-------- RECORDS SHOWN
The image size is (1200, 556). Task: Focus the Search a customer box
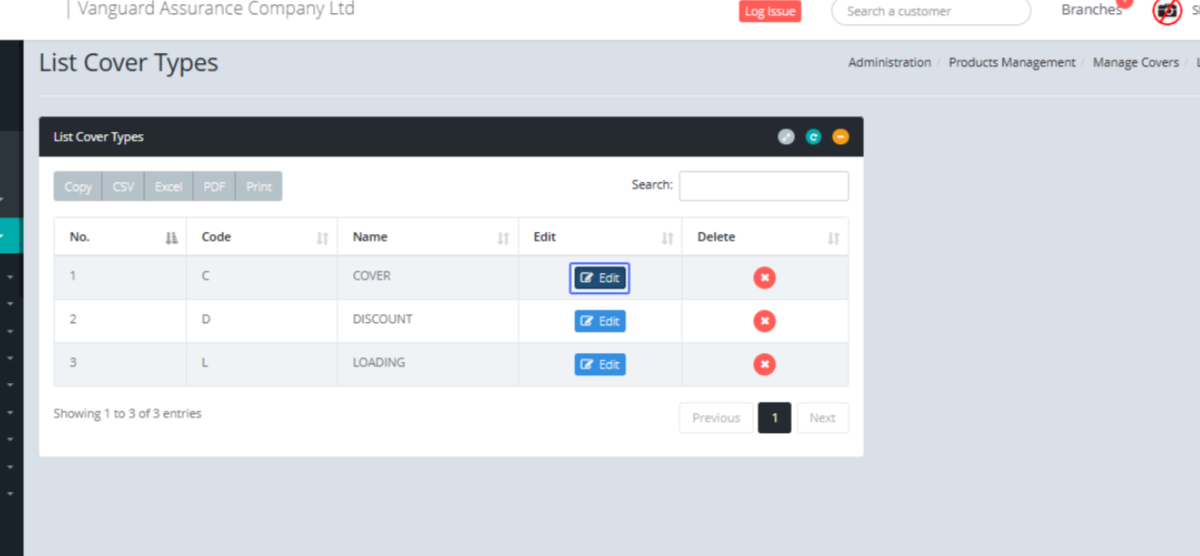click(x=930, y=12)
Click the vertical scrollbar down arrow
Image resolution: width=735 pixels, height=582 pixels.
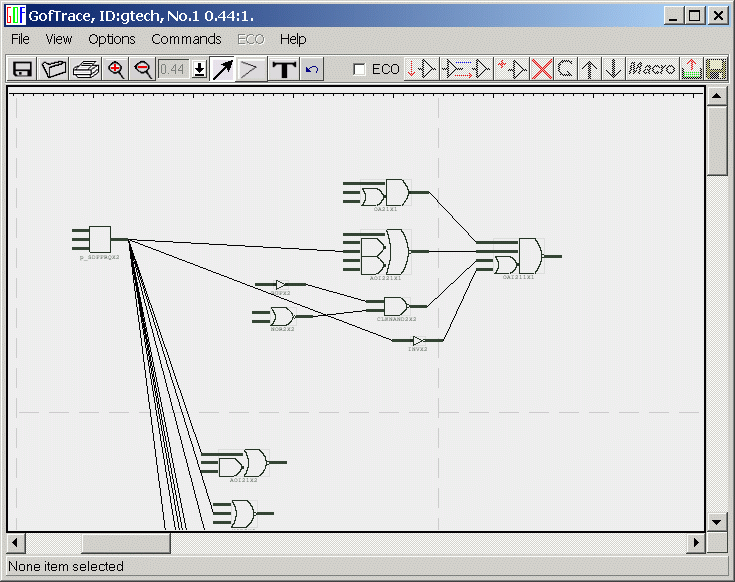pos(716,522)
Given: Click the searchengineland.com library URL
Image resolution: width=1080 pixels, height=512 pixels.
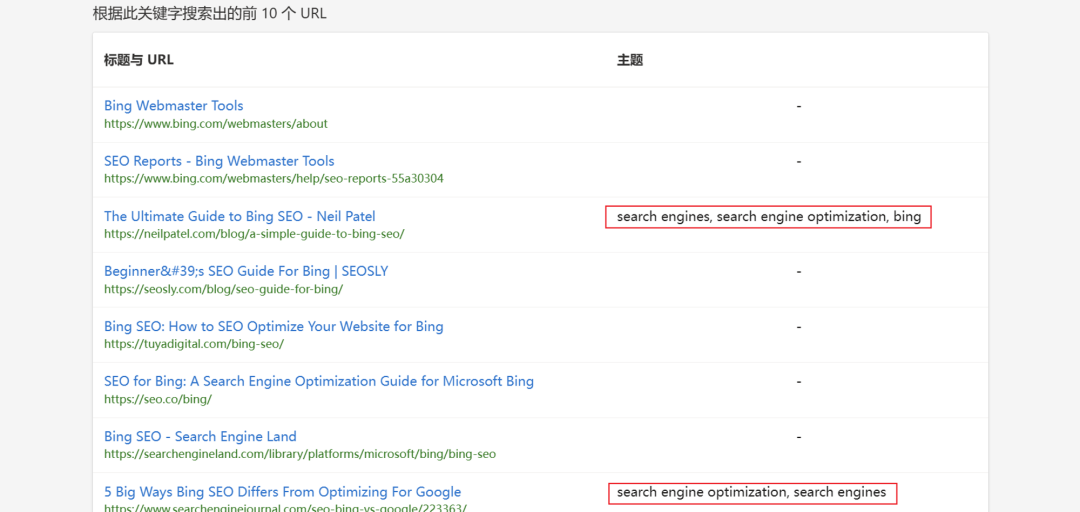Looking at the screenshot, I should [299, 454].
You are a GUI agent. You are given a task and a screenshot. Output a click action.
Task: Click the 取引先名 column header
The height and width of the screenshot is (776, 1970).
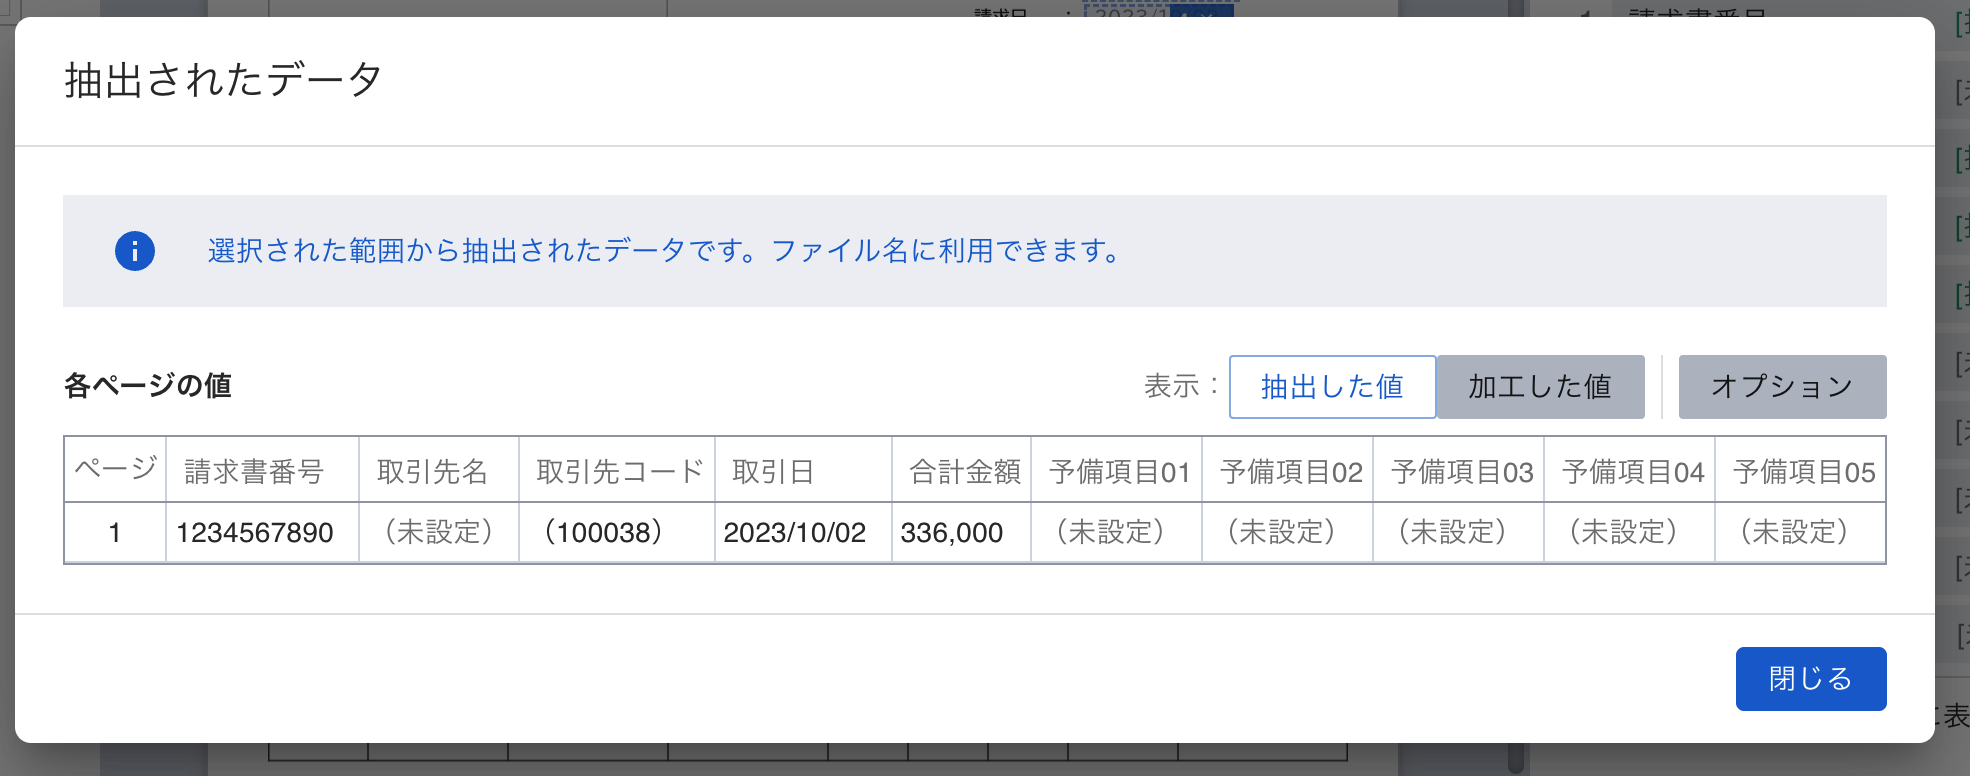click(432, 471)
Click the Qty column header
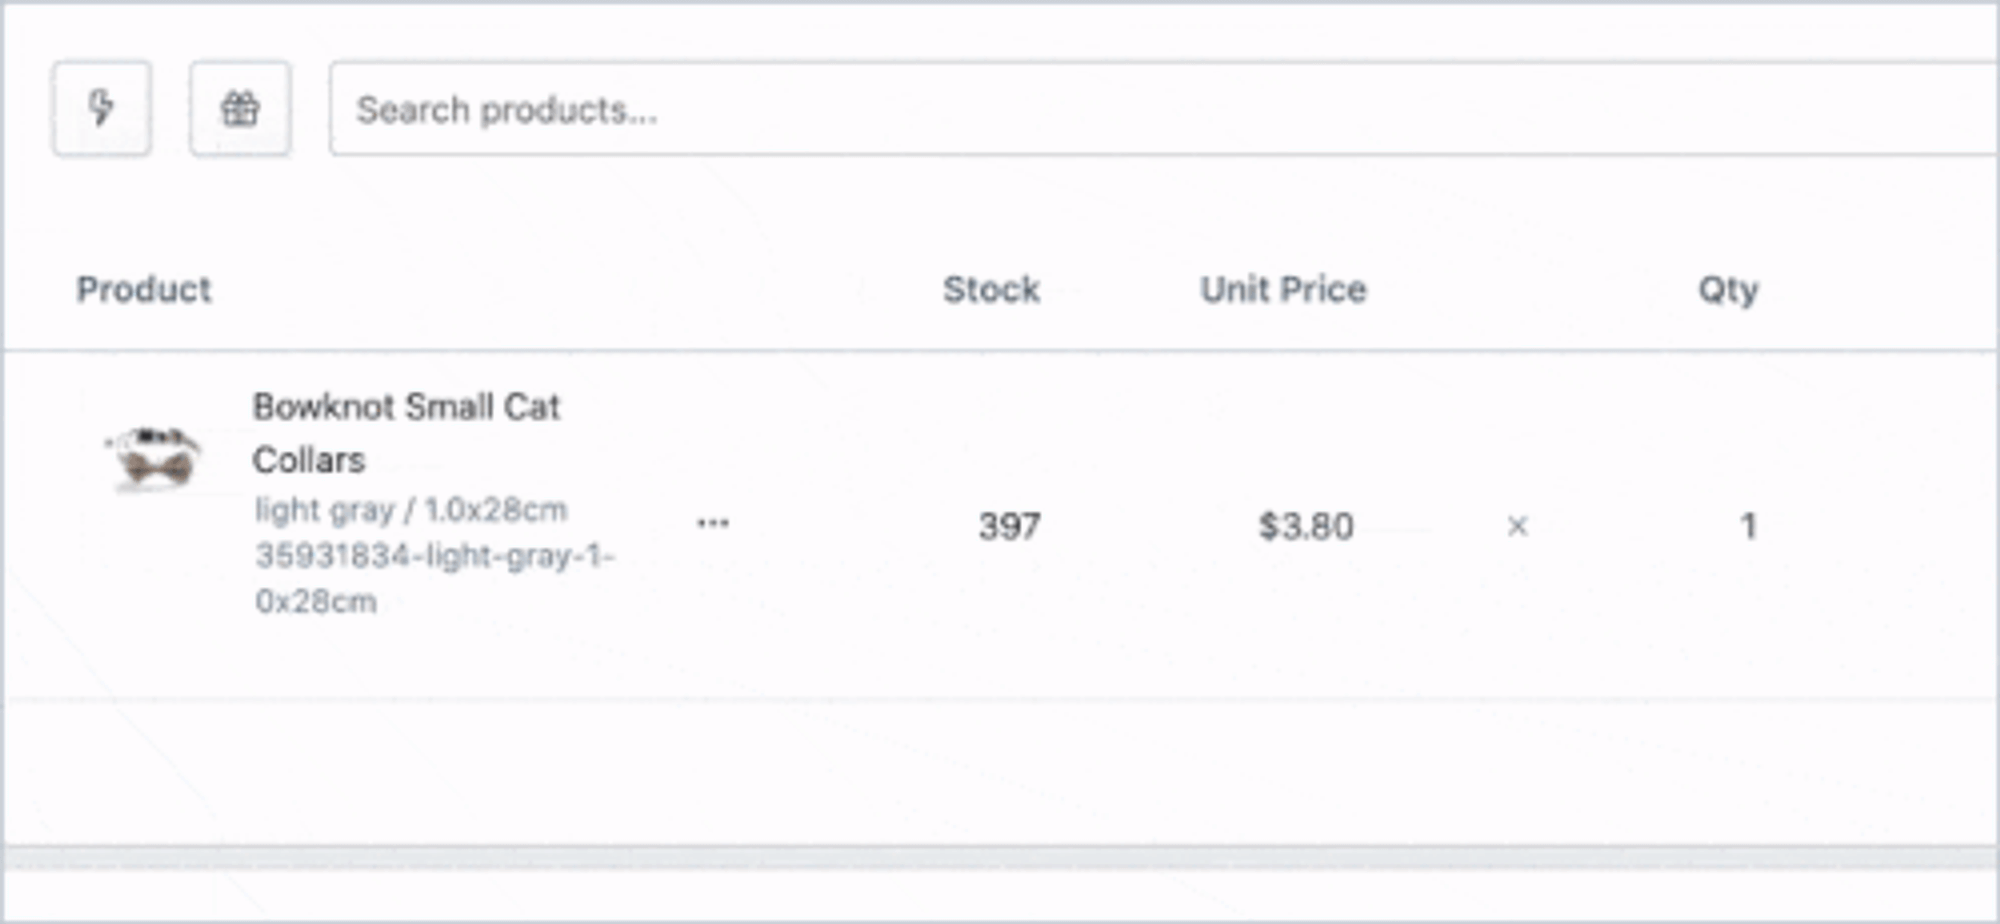 point(1728,290)
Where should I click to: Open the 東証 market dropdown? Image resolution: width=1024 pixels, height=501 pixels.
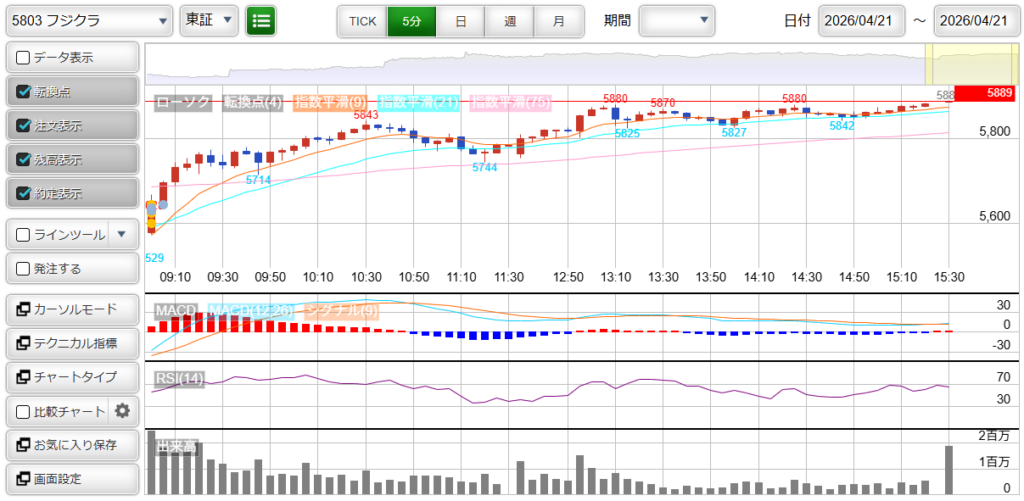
----------------
§ REQUIRED WORK
Verbatim, write out the line containing "The height and" and all later lines through the end of the records, leaving every picture out.

§ SOLVED PROBLEM
The height and width of the screenshot is (776, 1970).
click(432, 471)
Click the Qty column header
 point(1728,290)
Where should I click to: Open the 東証 market dropdown? Image resolution: width=1024 pixels, height=501 pixels.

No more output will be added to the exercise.